* Problem details
Below is a listing. Quote from it, exactly, the lines from the one containing "XLR8 (50, 1450)" down to the one containing "Verschluss (39, 975)", both ends included, and nothing else.

* Extracted entries
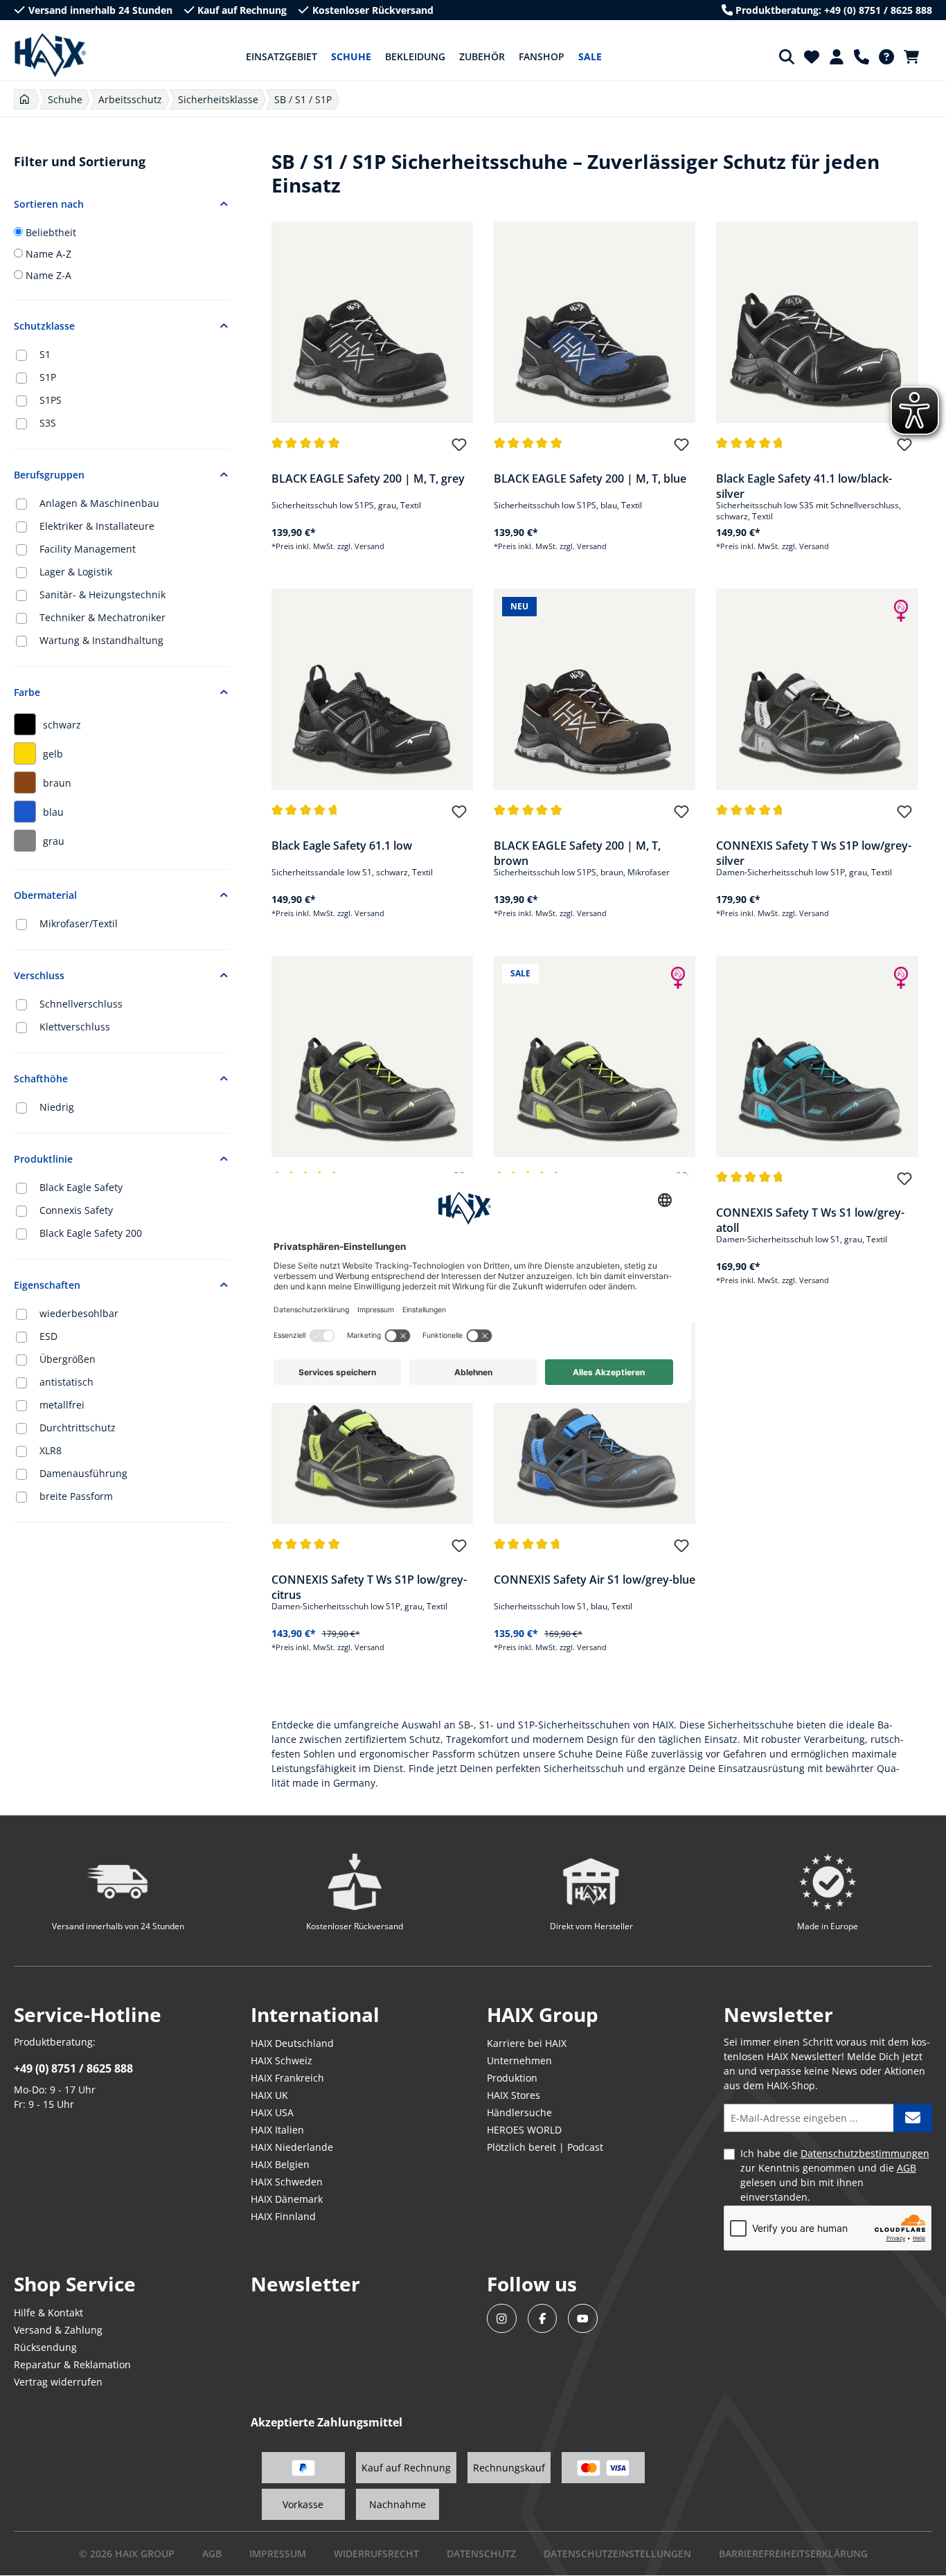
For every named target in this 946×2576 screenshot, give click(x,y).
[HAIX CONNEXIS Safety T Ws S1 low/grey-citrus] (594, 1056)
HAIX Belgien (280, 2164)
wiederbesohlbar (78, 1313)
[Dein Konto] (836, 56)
--
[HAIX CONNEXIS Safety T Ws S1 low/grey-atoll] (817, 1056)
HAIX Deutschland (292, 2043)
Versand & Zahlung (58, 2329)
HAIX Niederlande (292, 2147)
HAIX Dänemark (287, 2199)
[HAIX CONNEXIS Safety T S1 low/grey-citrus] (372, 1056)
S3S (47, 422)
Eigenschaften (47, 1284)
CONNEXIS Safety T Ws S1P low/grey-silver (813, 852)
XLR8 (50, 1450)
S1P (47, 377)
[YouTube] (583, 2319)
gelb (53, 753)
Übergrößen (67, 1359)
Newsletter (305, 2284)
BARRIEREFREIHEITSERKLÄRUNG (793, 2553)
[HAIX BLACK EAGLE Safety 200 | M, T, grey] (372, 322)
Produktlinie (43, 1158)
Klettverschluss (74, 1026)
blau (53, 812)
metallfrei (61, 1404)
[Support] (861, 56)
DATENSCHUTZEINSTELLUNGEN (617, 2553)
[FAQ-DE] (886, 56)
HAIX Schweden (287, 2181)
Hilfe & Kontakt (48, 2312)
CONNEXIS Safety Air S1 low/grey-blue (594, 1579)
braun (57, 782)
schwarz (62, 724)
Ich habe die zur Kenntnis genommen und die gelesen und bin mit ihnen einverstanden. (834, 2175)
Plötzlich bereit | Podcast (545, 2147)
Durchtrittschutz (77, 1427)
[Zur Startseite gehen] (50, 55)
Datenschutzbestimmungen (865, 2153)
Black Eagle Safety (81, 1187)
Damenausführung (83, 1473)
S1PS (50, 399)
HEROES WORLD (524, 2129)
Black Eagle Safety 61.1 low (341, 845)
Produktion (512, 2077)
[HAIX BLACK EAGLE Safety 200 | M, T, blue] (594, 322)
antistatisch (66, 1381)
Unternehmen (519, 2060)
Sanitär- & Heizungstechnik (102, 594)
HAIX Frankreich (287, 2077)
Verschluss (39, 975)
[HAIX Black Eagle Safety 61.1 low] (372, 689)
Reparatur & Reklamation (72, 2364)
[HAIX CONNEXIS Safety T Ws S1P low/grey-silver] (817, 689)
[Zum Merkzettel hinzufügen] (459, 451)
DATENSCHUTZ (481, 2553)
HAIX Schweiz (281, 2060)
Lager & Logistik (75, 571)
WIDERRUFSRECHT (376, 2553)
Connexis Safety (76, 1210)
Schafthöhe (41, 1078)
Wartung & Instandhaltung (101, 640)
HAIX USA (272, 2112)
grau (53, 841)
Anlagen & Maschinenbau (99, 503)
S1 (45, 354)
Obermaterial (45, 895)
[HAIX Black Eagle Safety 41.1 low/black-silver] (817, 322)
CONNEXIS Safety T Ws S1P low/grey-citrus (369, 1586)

* Worked solution
XLR8 (50, 1450)
S1P (47, 377)
[YouTube] (583, 2319)
gelb (53, 753)
Übergrößen (67, 1359)
Newsletter (305, 2284)
BARRIEREFREIHEITSERKLÄRUNG (793, 2553)
[HAIX BLACK EAGLE Safety 200 | M, T, grey] (372, 322)
Produktlinie (43, 1158)
Klettverschluss (74, 1026)
blau (53, 812)
metallfrei (61, 1404)
[Support] (861, 56)
DATENSCHUTZEINSTELLUNGEN (617, 2553)
[FAQ-DE] (886, 56)
HAIX Schweden (287, 2181)
Hilfe & Kontakt (48, 2312)
CONNEXIS Safety Air S1 low/grey-blue (594, 1579)
braun (57, 782)
schwarz (62, 724)
Ich habe die zur Kenntnis genommen und die gelesen und bin mit ihnen einverstanden. (834, 2175)
Plötzlich bereit | Podcast (545, 2147)
Durchtrittschutz (77, 1427)
[Zur Startseite gehen] (50, 55)
Datenschutzbestimmungen (865, 2153)
Black Eagle Safety (81, 1187)
Damenausführung (83, 1473)
S1PS (50, 399)
HEROES WORLD (524, 2129)
Black Eagle Safety 61.1 low (341, 845)
Produktion (512, 2077)
[HAIX BLACK EAGLE Safety 200 | M, T, blue] (594, 322)
antistatisch (66, 1381)
Unternehmen (519, 2060)
Sanitär- & Heizungstechnik (102, 594)
HAIX Frankreich (287, 2077)
Verschluss (39, 975)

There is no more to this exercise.